Elle s’interrompt pour enfourner une bouchée de terrine de légumes, au grand désespoir de sa nièce. Je me demande ce qu’elle comprend de cette histoire, du haut de ses sept ans. Sûrement bien plus que ce que les adultes imaginent.

— Quand je me suis réveillée…

— Oui, Tatie ?

— Eh bien… Je n’ai vu aucune différence. J’avais toujours les deux robots, assis sur leurs chaises, branchés à leurs casques ridicules. Le transfert était terminé, mais aucun des deux ne bougeait. J’ai un peu paniquée.

— Un peu, oui, confirme Rebecca avec une ombre de moquerie sur les lèvres.

— Qu’est-ce que tu as fait, alors ? Tu vas voir Lewis, c’est trop rigolo ! Raconte, Tatie !

— Qu’est-ce que j’ai fait ? Je les ai giflés, pardi ! Tous les deux. J’ai commencé par Becky…

— Tu m’as surtout complètement décoiffée.

— J’ai pris un grand élan, et…

— Gab, pas à table ! Tu vas tout renverser !

— Paf ! Une bonne grosse gifle. Mais elle n’a pas bougé. Du tout ! Alors je suis passée à John.

— Han ! Tu as frappé John ! s’étonne faussement Sacha, une main devant la bouche, en jetant un coup d’œil narquois dans ma direction.

— Oh oui. De toutes mes forces.

Son regard est une caresse. La table est silencieuse, avide de ses mots. Voyant toute l’attention portée sur moi, les enfants se lèvent et se jettent à mon cou pour le troisième câlin de la journée. Gaby dit toujours que je suis leur grande poupée. Un rôle parfait.

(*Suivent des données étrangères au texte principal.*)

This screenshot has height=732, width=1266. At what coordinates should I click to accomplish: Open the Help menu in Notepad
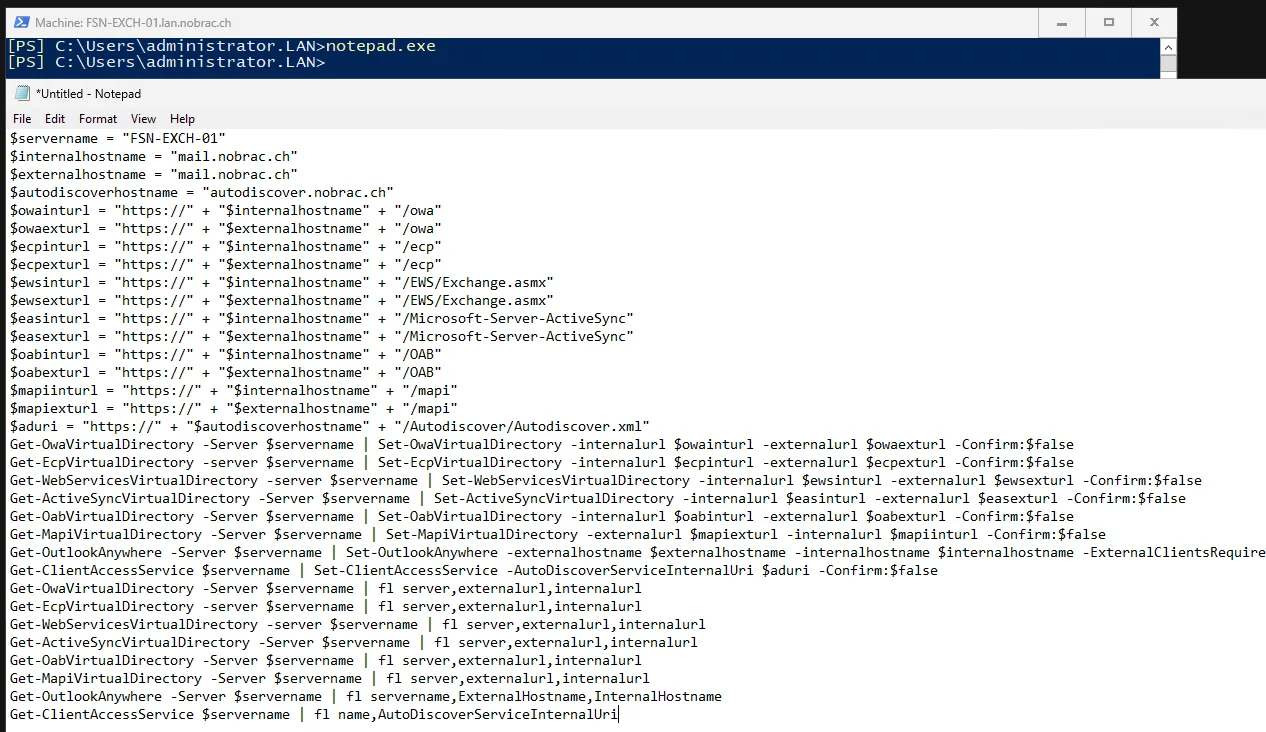click(182, 119)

— Tu t’en souviens, John ?

Analyse en cours…

Je hausse les épaules avec un air d’idiot du village.

— Pfft.

Je sais que ce son l’exaspère. D’ailleurs, une boule de pain traverse déjà la table, droit vers ma tête.

Attraper.

— Merci beaucoup, Gaby. Exactement ce qu’il me fallait. Tu sais bien que j’ai toujours un peu faim.